Unfortunately, you're not allowed to take photos while in the exhibition so I'll have to make do with ones borrowed from le interwebs.
On that note, before I continue - I think it's horribly archaic to ban photos from exhibitions these days. SLRs, ok, fine, I can understand because of copying/copyright issues as they are such high res, but tiny digitals and camera phones? Please. This is the age of the internet, of sharing, and the way in which the exhibition staff pounced on me as I got my phone out of my pocket was disgusting. "You can't take photos!!!" they yelled (loudly) "Yes, I know, I'm texting...?" (which I actually was) "Yes, well, you can't take photos in here!" What the actual frog?
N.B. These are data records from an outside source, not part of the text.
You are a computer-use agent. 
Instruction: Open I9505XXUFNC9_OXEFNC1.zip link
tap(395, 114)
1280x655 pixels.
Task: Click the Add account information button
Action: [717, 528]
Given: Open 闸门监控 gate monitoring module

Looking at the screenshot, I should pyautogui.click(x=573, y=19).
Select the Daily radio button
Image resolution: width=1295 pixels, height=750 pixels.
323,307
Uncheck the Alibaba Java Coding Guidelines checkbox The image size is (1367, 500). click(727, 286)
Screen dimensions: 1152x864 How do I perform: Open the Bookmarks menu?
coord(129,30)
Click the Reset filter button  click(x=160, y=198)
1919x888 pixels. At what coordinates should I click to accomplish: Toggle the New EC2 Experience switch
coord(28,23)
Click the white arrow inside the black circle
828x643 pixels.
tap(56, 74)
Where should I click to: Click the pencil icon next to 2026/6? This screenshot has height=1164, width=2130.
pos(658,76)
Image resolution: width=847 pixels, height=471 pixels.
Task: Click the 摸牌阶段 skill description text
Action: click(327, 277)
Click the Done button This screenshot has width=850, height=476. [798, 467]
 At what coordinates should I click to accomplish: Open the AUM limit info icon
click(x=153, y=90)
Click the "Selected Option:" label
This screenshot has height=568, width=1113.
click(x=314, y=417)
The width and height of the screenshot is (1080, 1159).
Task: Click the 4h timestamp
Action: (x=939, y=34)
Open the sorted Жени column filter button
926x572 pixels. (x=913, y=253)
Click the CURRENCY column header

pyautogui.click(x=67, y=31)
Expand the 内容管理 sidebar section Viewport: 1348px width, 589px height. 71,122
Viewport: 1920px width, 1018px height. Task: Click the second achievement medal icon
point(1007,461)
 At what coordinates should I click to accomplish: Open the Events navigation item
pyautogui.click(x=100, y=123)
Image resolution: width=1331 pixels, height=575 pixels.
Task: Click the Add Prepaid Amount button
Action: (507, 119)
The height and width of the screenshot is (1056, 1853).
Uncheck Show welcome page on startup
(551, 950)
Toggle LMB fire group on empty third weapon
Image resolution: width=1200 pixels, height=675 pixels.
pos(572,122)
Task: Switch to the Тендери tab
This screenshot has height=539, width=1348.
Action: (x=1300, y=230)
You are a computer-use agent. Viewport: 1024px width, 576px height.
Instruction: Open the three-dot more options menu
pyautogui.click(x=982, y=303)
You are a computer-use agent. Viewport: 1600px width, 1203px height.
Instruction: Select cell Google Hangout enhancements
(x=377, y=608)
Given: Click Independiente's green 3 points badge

Seriously. It made me extremely uncomfortable. Most people have blogs or tumblrs these days, and want to post their thoughts on exhibitions etc - it's not 'revenue protection', it's out of touch and it's wrong.
So anyway, the exhibition starts in 1948, just after the war and before the coronation of Elizabeth II and the Festival of Britain. It continues chronologically, depicting most major British design successes in a fairly comprehensible layout.
I came out of the exhibition feeling thoroughly proud of this country's design heritage - everything from Grand Theft Auto (yes, a british made game) to Alexander McQueen, Jamie Reid to Concorde - it really makes you think about how much this country has done. I thoroughly recommend spending a couple of hours here. Amazing.